Solved – Different hierarchical clustering results

clusteringdata miningr

I'm running a hierarchical clustering on a sample of data using the steps below:

library(RODBC)

setwd('D:/r/cluster2')
channel <- odbcConnectExcel('cluster.xls')
data <- sqlFetch(channel, 'clust9')

y9 <- data.frame(inf=data$infest, faible=data$faible, moyen=data$moyen, fort=data$fort, lon=data$Lon, lat=data$Lat)

y9 <- na.omit(y9) # listwise deletion of missing
y9.use <- y9
y9 <- scale(y9) # standardize variables

wss <- (nrow(y9)-1)*sum(apply(y9,2,var))
for (i in 2:15) wss[i] <- sum(kmeans(y9, centers=i)$withinss)

plot(1:15, wss, type="b", xlab="Number of Clusters", ylab="Within groups sum of squares")

# K-Means Cluster Analysis
fit <- kmeans(y9, 5) # 5 cluster solution

aggregate(y9,by=list(fit$cluster),FUN=mean)

y9 <- data.frame(y9, fit$cluster)

# Ward Hierarchical Clustering

d <- dist(y9, method = "euclidean") # distance matrix

fit <- hclust(d, method="ward") 

plot(fit) # display dendogram

rect.hclust(fit, k=5, border="red")

and i got this results:

enter image description here

But when I did the same steps the next day I got different results:
enter image description here

They are not different in everything, but there are individual that they now belong to another cluster!

so I don't know why this behavior? i'm interested in interpreting and explaning the results, so when i get different results each time, that will make my previous interpretation wrong, what can I do for now ?

Best Answer

You are using the kmeans function, which will not give the same exact results every time you run it.
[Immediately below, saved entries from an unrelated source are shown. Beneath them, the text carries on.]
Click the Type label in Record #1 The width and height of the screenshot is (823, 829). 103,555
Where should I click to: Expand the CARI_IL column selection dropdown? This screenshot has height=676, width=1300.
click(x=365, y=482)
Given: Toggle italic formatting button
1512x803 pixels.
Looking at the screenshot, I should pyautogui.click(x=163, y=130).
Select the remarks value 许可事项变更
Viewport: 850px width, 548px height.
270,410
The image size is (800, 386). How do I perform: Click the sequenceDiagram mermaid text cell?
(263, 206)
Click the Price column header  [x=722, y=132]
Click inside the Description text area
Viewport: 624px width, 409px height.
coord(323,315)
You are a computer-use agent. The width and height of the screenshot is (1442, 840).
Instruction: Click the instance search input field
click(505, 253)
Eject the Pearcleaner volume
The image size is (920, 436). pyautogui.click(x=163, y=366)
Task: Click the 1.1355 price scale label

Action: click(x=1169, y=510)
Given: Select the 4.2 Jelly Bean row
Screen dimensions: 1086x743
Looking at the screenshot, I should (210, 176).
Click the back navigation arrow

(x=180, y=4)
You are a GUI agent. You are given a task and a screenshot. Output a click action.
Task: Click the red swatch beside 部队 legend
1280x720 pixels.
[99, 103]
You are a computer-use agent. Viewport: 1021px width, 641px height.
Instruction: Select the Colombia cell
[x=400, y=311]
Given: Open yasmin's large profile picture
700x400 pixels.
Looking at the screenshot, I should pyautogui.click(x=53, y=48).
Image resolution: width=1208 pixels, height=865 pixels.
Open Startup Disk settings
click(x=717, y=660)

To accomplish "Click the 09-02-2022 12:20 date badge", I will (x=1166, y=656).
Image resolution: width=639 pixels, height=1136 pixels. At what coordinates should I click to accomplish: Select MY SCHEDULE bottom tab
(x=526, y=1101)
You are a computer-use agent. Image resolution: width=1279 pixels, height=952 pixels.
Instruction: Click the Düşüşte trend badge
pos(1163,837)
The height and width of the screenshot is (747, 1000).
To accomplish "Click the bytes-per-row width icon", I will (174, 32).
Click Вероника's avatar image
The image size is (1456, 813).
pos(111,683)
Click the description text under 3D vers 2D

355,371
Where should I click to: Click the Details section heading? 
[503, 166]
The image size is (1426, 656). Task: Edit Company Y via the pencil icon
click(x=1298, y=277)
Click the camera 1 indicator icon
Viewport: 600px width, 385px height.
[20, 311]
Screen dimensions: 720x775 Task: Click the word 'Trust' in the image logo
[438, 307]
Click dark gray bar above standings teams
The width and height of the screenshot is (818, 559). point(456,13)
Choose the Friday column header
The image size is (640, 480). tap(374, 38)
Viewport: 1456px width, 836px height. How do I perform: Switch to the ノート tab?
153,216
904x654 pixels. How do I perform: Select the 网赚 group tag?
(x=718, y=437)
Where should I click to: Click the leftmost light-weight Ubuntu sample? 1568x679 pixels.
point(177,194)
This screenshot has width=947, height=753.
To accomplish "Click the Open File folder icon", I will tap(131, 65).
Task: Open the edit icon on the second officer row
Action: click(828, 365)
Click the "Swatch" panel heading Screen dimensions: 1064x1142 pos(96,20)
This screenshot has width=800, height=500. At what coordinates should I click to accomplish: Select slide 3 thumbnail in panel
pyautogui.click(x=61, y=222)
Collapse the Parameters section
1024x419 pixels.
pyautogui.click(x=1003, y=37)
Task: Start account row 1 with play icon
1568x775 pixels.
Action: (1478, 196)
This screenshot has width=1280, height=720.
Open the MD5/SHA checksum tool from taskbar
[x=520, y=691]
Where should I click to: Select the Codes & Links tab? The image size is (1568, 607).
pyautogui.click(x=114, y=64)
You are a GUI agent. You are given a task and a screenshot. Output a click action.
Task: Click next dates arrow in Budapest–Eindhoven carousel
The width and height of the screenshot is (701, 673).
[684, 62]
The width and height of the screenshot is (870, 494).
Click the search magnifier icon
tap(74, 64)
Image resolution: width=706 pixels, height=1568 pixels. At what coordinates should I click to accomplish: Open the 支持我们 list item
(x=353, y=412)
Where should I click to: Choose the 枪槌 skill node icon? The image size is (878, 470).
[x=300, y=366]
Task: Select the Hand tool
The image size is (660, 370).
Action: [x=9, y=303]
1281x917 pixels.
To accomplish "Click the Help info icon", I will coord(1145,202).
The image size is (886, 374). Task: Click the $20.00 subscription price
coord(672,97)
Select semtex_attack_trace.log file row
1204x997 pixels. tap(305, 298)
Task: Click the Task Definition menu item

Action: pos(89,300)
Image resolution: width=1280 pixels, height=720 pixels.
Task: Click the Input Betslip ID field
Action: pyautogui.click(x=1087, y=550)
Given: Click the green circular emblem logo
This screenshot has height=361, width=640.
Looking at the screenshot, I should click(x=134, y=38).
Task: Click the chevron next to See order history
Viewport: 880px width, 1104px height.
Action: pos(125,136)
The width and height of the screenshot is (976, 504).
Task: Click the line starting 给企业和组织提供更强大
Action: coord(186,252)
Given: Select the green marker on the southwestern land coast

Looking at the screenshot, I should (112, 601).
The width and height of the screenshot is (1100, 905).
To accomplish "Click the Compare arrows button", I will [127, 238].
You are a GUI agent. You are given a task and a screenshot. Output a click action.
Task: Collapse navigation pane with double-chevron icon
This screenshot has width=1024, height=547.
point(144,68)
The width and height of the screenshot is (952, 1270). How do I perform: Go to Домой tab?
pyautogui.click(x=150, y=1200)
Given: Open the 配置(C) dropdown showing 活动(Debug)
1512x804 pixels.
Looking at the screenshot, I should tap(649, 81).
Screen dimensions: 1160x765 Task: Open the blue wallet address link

The k-means algorithm works by using randomly chosen centroids as a starting point. These are generated using R pseudorandom number generator (PRNG).

The PRNG generates a series of random values which depend on a seed. From ?set.seed:

Initially, there is no seed; a new one is created from the current time (and since R 2.14.0, the process ID) when one is required. Hence different sessions will give different simulation results, by default. However, the seed might be restored from a previous session if a previously saved workspace is restored.

If you want to always obtain the same results you should impose a seed at the start of your script.

For instance:

set.seed(12345)

Different seeds will give different results, but once you have fixed it it will always be the same.

Now, the fact that:

They are not different in everything, but there are individual that they now belong to another cluster!

Is a good thing, it means that you can cluster most individuals with good confidence. Probably the ones that change between clusters are a bit "borderline".

One thing that you should do, however, is to set the nstart parameter in kmeans. Setting nstart to 10, for instance, will make the algorithm run 10 times, with 10 different starting sets of points and return the best fit (the one with the minimum within cluster sums-of-squares).

This will help in reducing "bad clustering" due to an "unlucky" choice of starting points.

Finally, I am not completely sure what is the point of running hclust on the kmeans results. Either run hclust directly on the original data, or just show the kmeans results.